Bekendmakingen.
Engelsche Philologie. - Johan Storm, hoogleeraar te Chri stiania, bewerkt de tweede, vermeerderde uitgaaf van zijn werk: Englische Philologie, onmisbaar voor dezen die de wetenschappelijke studie van 't Engelsch aanvangen. De eerste aflevering over de klankleer der levende spraak is verschenen bij Reisland te Leipzig (9 M.).
Plaatsnamen. - Dr Jellinghaus arbeidt aan een woordenboek der Westfaalsche plaatsnamen.
S-Verbindingen. - Te lezen in de Beiträge van Edward Sievers eene belangwekkende studie over de S-Verbindingen in 't Oud. hoogduitsch. (XVII, 2.)
Oudfriesch. - ‘ Ondanks zijne weerde is von Richthofen's Oudfriesch Woordenboek heden toch grootendeels verouderd. Zoolang wij geen nieuw woordenboek bezitten, - en daarop is er nu nog niet te denken, - is het noodzakelijk menige misslagen te verbeteren en de ontbrekende woorden in te voegen.’ Aldus spreekt Otto Bremer. Buitenrust Hettema gaf reeds Bijdragen uit tot het Oudfriesch woordenboek. Vele verbeteringen zijn er te vinden in de Oudoostfriesche Spraakkunst van Dr Van Helten. Al die verbeteringen heeft Otto Bremer A B C wijze gerangschikt. (Beiträge XVII, 2.)
Eenheid van Taal. - Wij lezen in 't Ned. Museum van 15 Januari '93: ‘Ik wil op de vraag niet meer terugkeeren, noch aantoonen dat soms zonderlinge gedachten over de taal en over een taal aan den man gebracht worden, alsof een taal een kunstmatige eclectische hutsepot van de tongvallen was - maar ik moet verzenden naar mijn artikel, dat door de dringende herhaling van den H. Bols, steeds gewichtiger wordt; ik moet zijne stelling tegenover mijne besluitselen stellen en verklaren, dat indien onze Nederlandsche taal nu nog niet bestaat, indien op den avond der 20e eeuw, die algemeene schat nog moet gevormd worden, het daarvoor, gezien onze omstandigheden en ons verleden, te laat is; dat er ons niets anders te doen overblijft dan onze Vlaamsche beweging op te vouwen, aan onze taal, letterkunde en beschaving den rug toe te keeren, en ons in de Fransche beschaving gedwee te laten opslorpen. J.V.’

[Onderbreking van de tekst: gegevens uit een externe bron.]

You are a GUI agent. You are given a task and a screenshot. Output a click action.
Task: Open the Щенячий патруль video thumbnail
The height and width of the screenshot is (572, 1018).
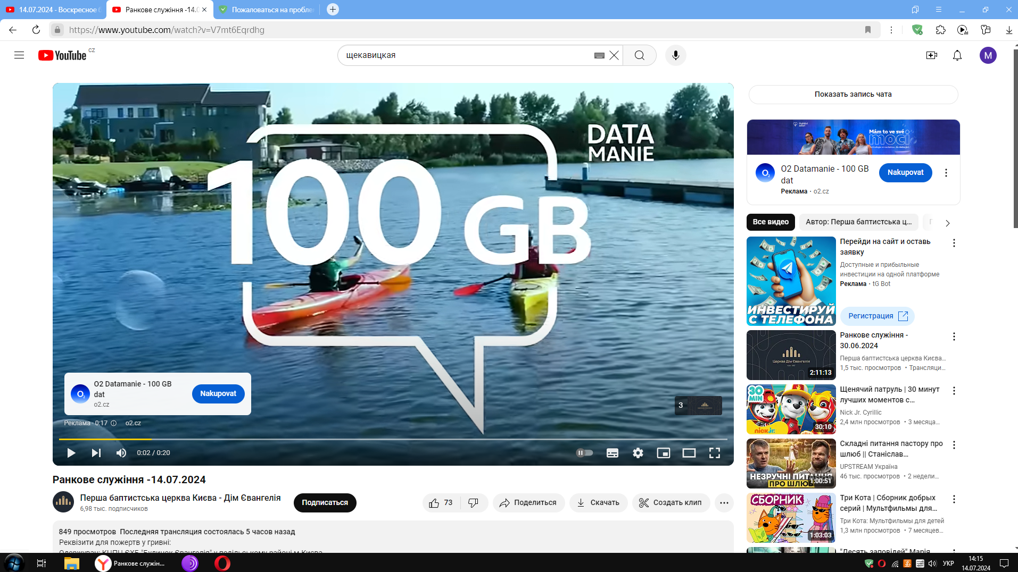(791, 409)
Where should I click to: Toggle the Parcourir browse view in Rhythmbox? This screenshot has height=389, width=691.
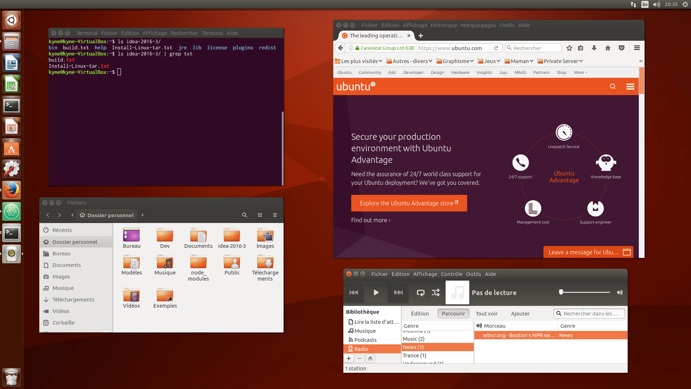453,313
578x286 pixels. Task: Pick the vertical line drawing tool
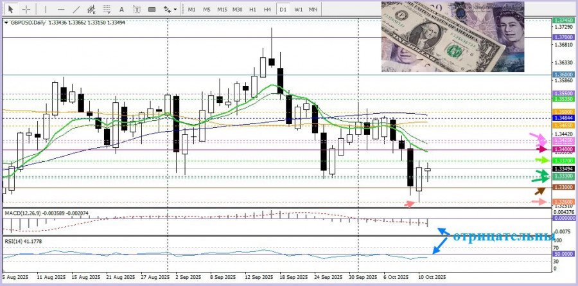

Wij meenen dat het voor ons niet meer te laat is dit vraagstuk te onderzoeken dan voor onze Germaansche stambroeders in Duitschland. Daar ook worden verschillige stelsels vooruitgezet en aangekleefd. Lees o.a. in de Indogermanische Forschungen van verleden jaar de lange opstellen van Noreen en Johannson over hetzelfde onderwerp. Met eenen vermelden wij de zevende uitgaaf van het werk van K.G. Andresen, over Sprachgebrauch u. Sprachrichtigkeit im Deutschen. (Leipzig, Reisland, 6 M.)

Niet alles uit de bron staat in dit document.